Document text >>
-- Start --

On 11/4/10 4:00 PM, Hugh Glaser wrote:
Pretty much +1.
Of course, being a Good Citizen of the LOD Community, I have always done
the 303 thing (or hash), as recommended in the relevant docs, even if not
mandated. This was despite the fact that I disagreed that it was worth the
candle, compared with many of the more pragmatic, and social issues that
are being raised here.
A community as small as ours (still) is can ill afford to have splintering.

But I do find myself wondering whether things have changed since that
decision was made, but certainly sufficient time has passed to review it,
and there have been some changes out there since.

By the way, on my travels as a LD consumer, I do find a lot of LD that
does just do 200 - arrived just a little while ago:
curl -i -H "Accept: application/rdf+xml"
http://www.uk-postcodes.com/postcode/AB101AA
HTTP/1.1 200 OK
...<rdf:RDF

So it seems to me that specifying Best Practice for this sort of system,
thus making it more useful, is better than just sitting here saying it is
wrong, and possibly letting the poorer data sweep over us while we have
our heads in the sand.

Thanks for re-raising the issue, even if it has filled up my mailbox!

Hugh,

Let's pass the URL: <http://www.uk-postcodes.com/postcode/AB101AA> (Ian: I am not speaking Turtle I want the Link to work with all kinds of email clients that support hyperlinks) through URI Debugger [1].

1. http://linkeddata.informatik.hu-berlin.de/uridbg/index.php?url=http%3A%2F%2Fwww.uk-postcodes.com%2Fpostcode%2FAB101AA&useragentheader=&acceptheader= -- <head/> tell me nothing, HTTP response headers tell an HTTP User agent nothing. It tell me (Human) "Get this information as XML <http://www.uk-postcodes.com/postcode/AB101AA.xml>, CSV <http://www.uk-postcodes.com/postcode/AB101AA.csv>, JSON <http://www.uk-postcodes.com/postcode/AB101AA.json> or RDF <http://www.uk-postcodes.com/postcode/AB101AA.rdf>" (hopefully the hyperlinks remain intact re. XML, CSV, JSON, and RDF resource URLs)

2. http://linkeddata.uriburner.com/about/html/http://linkeddata.uriburner.com/about/id/entity/http/www.uk-postcodes.com/postcode/AB101AA -- shows that semantically, we have a triple based on "sioc:links_to" relation that connects the HTML page to various resource types (RDF, CSV, XML, JSON)

3. http://linkeddata.uriburner.com/about/html/http/www.uk-postcodes.com/postcode/AB101AA.rdf -- show an empty page since there isn't a triple connecting the RDF resource to its content (no real-world sensory equivalent of distinguishing the Canvas from the Painting, the Data in the Graph Paper from the actual Graph Paper)

-- End --

Data records >>

-- Start --

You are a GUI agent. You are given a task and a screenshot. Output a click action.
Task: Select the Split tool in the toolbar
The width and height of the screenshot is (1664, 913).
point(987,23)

-- End --
-- Start --

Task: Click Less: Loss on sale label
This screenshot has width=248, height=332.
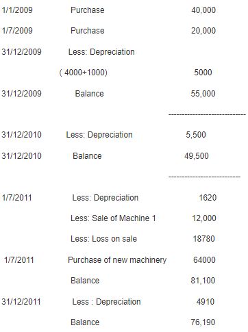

-- End --
-- Start --

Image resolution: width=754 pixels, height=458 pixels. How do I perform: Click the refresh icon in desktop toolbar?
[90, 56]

-- End --

What this exercise asks >>
1. In the linked data email thread, what HTTP status line came back when the uk-postcodes.com postcode URL was requested with an RDF/XML Accept header?
2. From the linked data email thread, return the passage that begins at the words "Thanks for re-raising" and ends after "RDF resource URLs)".
3. Resume the linked data email thread, starting right after its final sentence.

Task-by-task answers >>
1. HTTP/1.1 200 OK

2.
Thanks for re-raising the issue, even if it has filled up my mailbox!

Hugh,

Let's pass the URL: <http://www.uk-postcodes.com/postcode/AB101AA> (Ian: I am not speaking Turtle I want the Link to work with all kinds of email clients that support hyperlinks) through URI Debugger [1].

1. http://linkeddata.informatik.hu-berlin.de/uridbg/index.php?url=http%3A%2F%2Fwww.uk-postcodes.com%2Fpostcode%2FAB101AA&useragentheader=&acceptheader= -- <head/> tell me nothing, HTTP response headers tell an HTTP User agent nothing. It tell me (Human) "Get this information as XML <http://www.uk-postcodes.com/postcode/AB101AA.xml>, CSV <http://www.uk-postcodes.com/postcode/AB101AA.csv>, JSON <http://www.uk-postcodes.com/postcode/AB101AA.json> or RDF <http://www.uk-postcodes.com/postcode/AB101AA.rdf>" (hopefully the hyperlinks remain intact re. XML, CSV, JSON, and RDF resource URLs)

3.
4. http://linkeddata.uriburner.com/ode/?uri%5B%5D=http%3A%2F%2Flinkeddata.uriburner.com%2Fabout%2Fid%2Fentity%2Fhttp%2Fwww.uk-postcodes.com%2Fpostcode%2FAB101AA.rdf&; -- clicked the ODE link in the footer of empty page since ODE is an RDF data browser, it projects the graph pictorial carried by the RDF document

5. http://linkeddata.uriburner.com/describe/?url=http%3A%2F%2Fwww.uk-postcodes.com%2Fpostcode%2FAB101AA%23ddd9fd92559e0657db00c4e60c49f344c98c6dcc8-ge_1&sid=8829&urilookup=1 -- because of the HTTP GET in #2 data was still written to the backend RDF store/dbms, so a descriptor page can still be generated.

** I know at first blush you might assume this to be a demonstration of OpenLink technology, if so please find a way to put that aside ** Lets look at a number of things in play here:

1. The description of a Postcode was persisted to a Document
2. The Document was published to the Web
3. The Document Address became the focal point of the Web contribution
4. The Document has unambiguously Identified Subjects (using an HTTP URI based Names) 5. The Document contains no metadata that semantically associates its Subjects 6. http://linkeddata.informatik.hu-berlin.de/uridbg/index.php?url=http%3A%2F%2Fwww.uk-postcodes.com%2Fpostcode%2FAB101AA%23ddd9fd92559e0657db00c4e60c49f344c98c6dcc8-ge_1&useragentheader=&acceptheader= -- verifying #5 7. http://bit.ly/bV1rsY -- alternative to #6 using same tool but passing URL of the descriptor generated by our Sponger (what's behind URIBurner), notice how it closes the loop by adding the missing metadata in a myriad of way that includes HTML+RDFa.

To conclude, is this URL: <http://www.uk-postcodes.com/postcode/AB101AA>, what you regard as the best practice? If so how, can this be? If the data doesn't effectively describe itself to Humans and Machines without the middleware heuristics demonstrated by our Sponger?

Ultimately, we come back to relative and subjective ambiguity. That will never go away, but deductively constructing context is a practical solution that's 100% palatable with the ingenuity that belies Web Architecture. IMHO.


Links:

1. http://linkeddata.informatik.hu-berlin.de/uridbg/index.php
2. http://en.wikipedia.org/wiki/Document -- What is a Document?


--
Hugh

On 04/11/2010 19:04, "Harry Halpin"<[email protected]>  wrote:

On Thu, Nov 4, 2010 at 7:18 PM, Ian Davis<[email protected]>  wrote:
On Thursday, November 4, 2010, Nathan<[email protected]>  wrote:

Please, don't.

303 is a PITA, and it has detrimental affects across the board from
network load through to server admin. Likewise #frag URIs have there
own set of PITA features (although they are nicer on the network and
servers).

However, and very critically (if you can get more critical than
critical!), both of these patterns / constraints are here to ensure
that  different things have different names, and without that
distinction our data is junk.

I agree with this and I address it in my blog post where I say we
should link the thing to its description using a triple rather than a
network response code.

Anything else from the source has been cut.